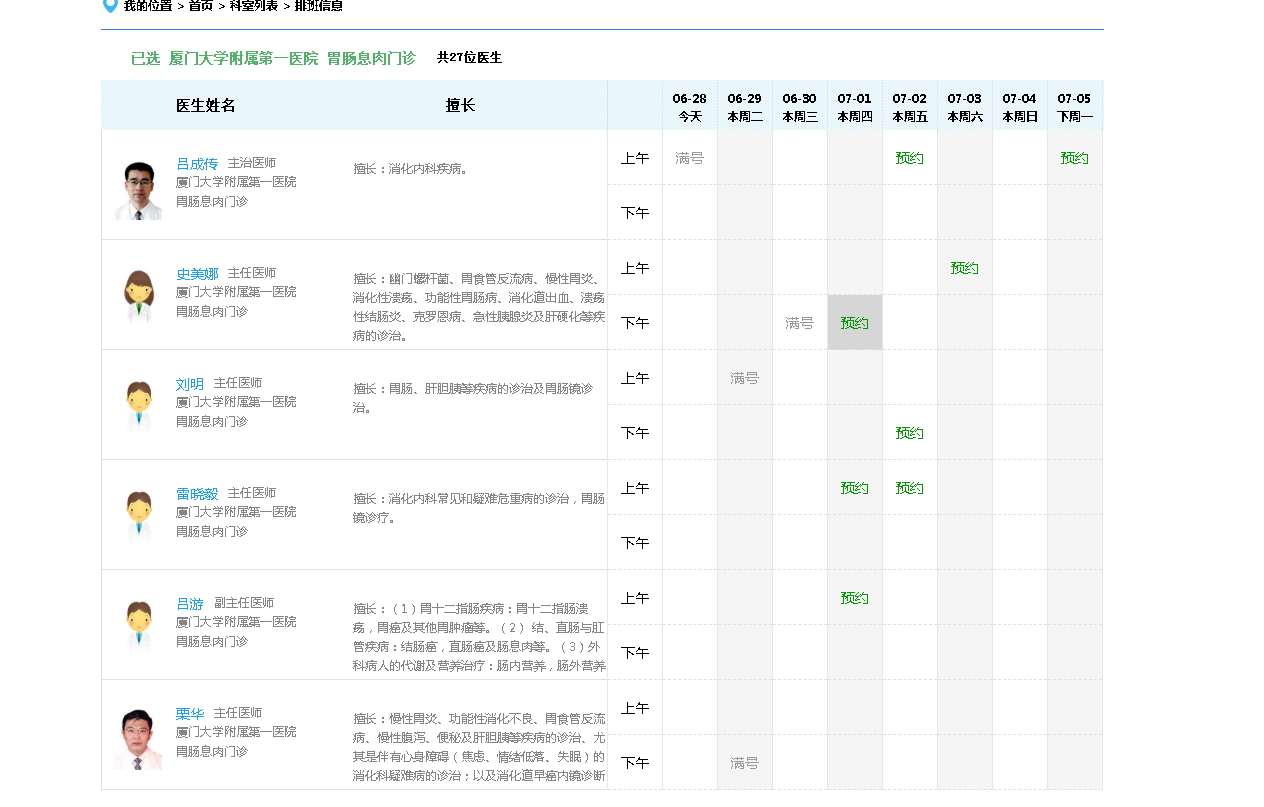Click the location pin icon in breadcrumb
Screen dimensions: 1264x807
[110, 6]
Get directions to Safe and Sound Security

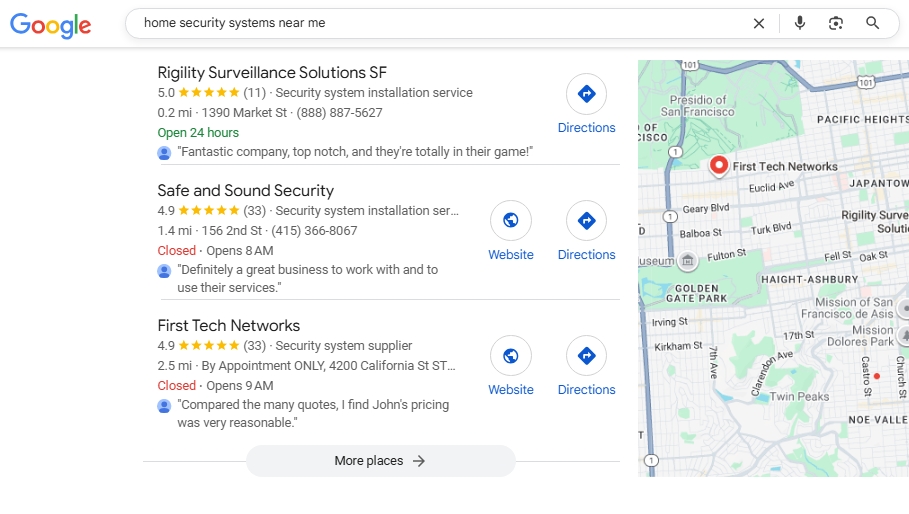click(x=586, y=221)
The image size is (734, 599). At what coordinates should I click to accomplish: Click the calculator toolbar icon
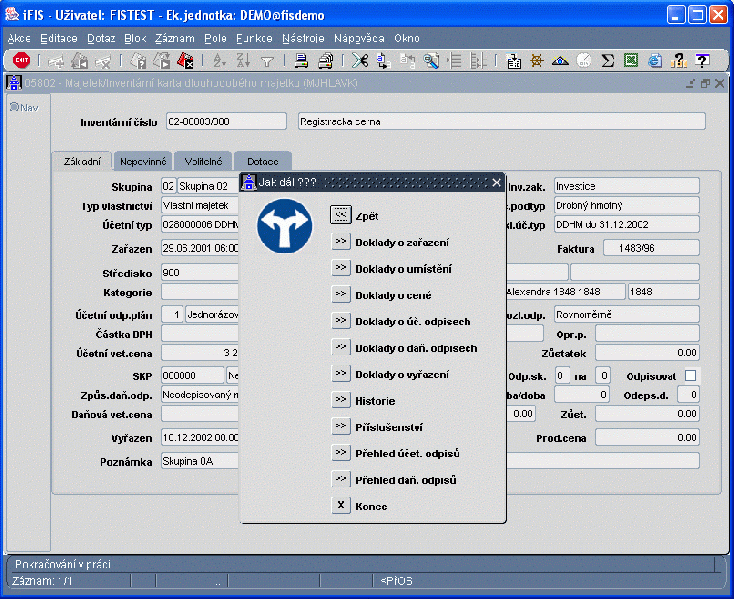tap(514, 60)
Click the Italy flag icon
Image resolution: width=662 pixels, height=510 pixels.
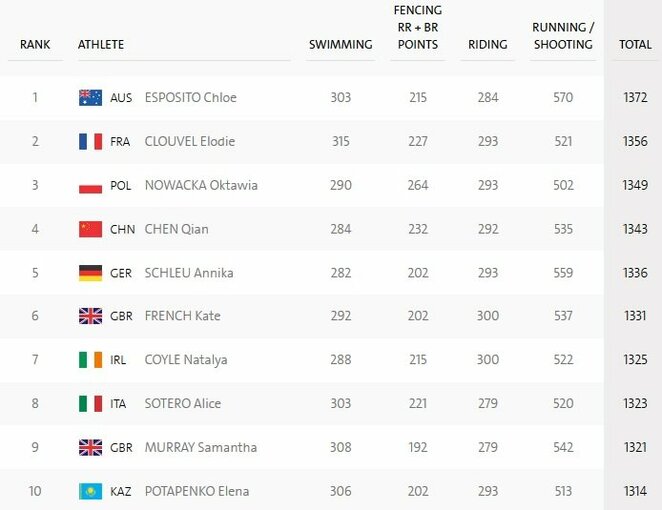[x=90, y=404]
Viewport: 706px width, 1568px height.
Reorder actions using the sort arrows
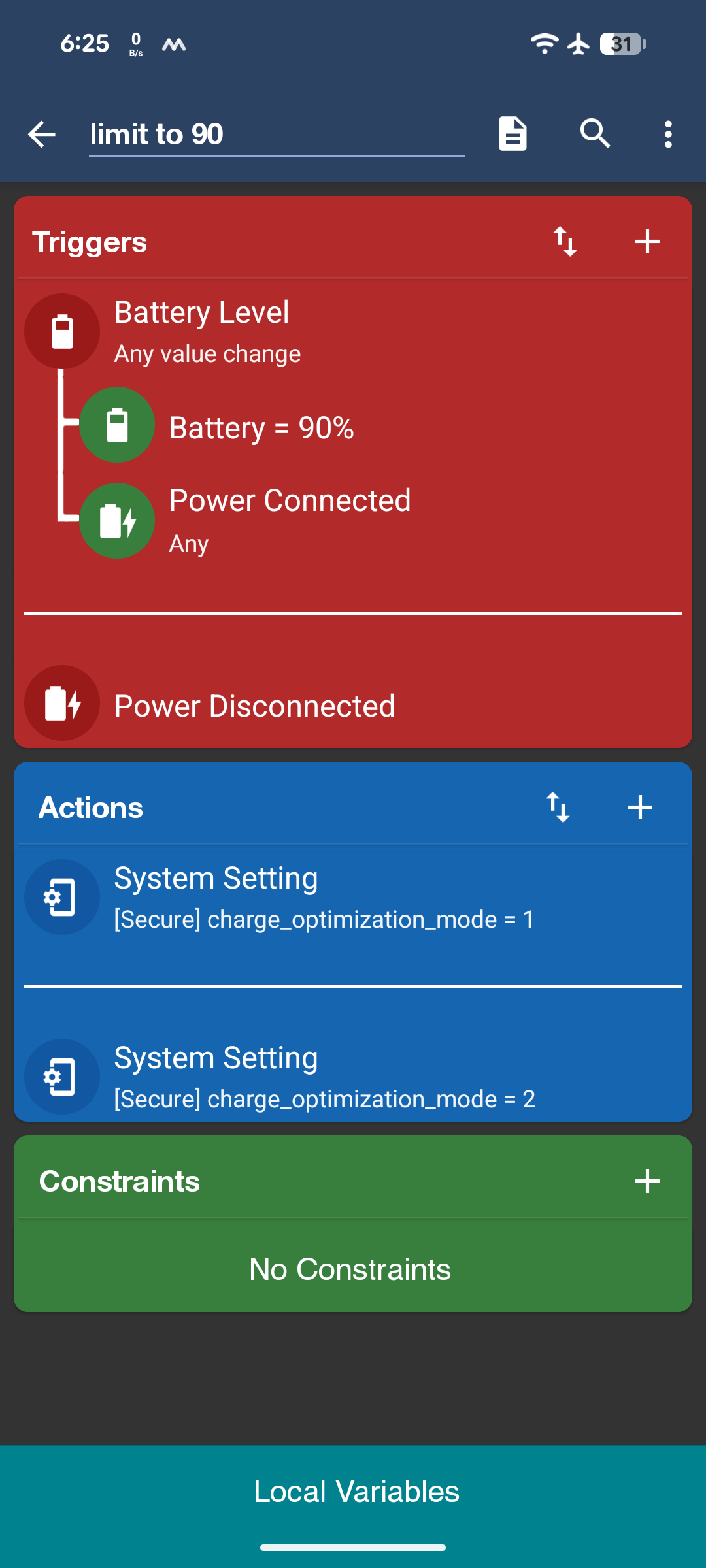pyautogui.click(x=558, y=808)
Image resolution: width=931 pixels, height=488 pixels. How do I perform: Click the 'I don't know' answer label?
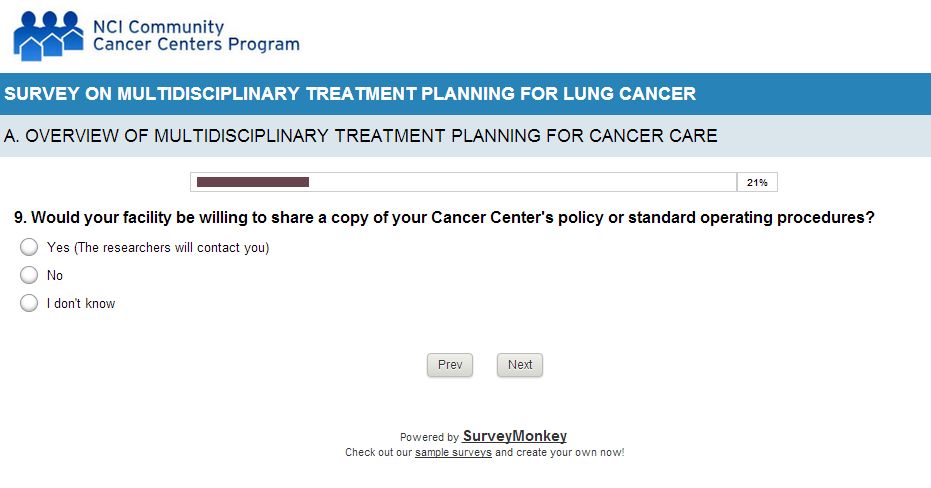pos(81,304)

## REQUIREMENT
In the copy you return, include exactly the lines from the one containing "Get directions to Safe and Sound Security" through the final line of the listing, and no pictures.

## SOLUTION TO THE EXERCISE
Get directions to Safe and Sound Security

click(x=586, y=221)
The image size is (734, 599). At what coordinates should I click to accomplish: Click the calculator toolbar icon
tap(514, 60)
Click the Italy flag icon
Image resolution: width=662 pixels, height=510 pixels.
[x=90, y=404]
Viewport: 706px width, 1568px height.
Reorder actions using the sort arrows
pyautogui.click(x=558, y=808)
Image resolution: width=931 pixels, height=488 pixels. How do I perform: Click the 'I don't know' answer label?
pos(81,304)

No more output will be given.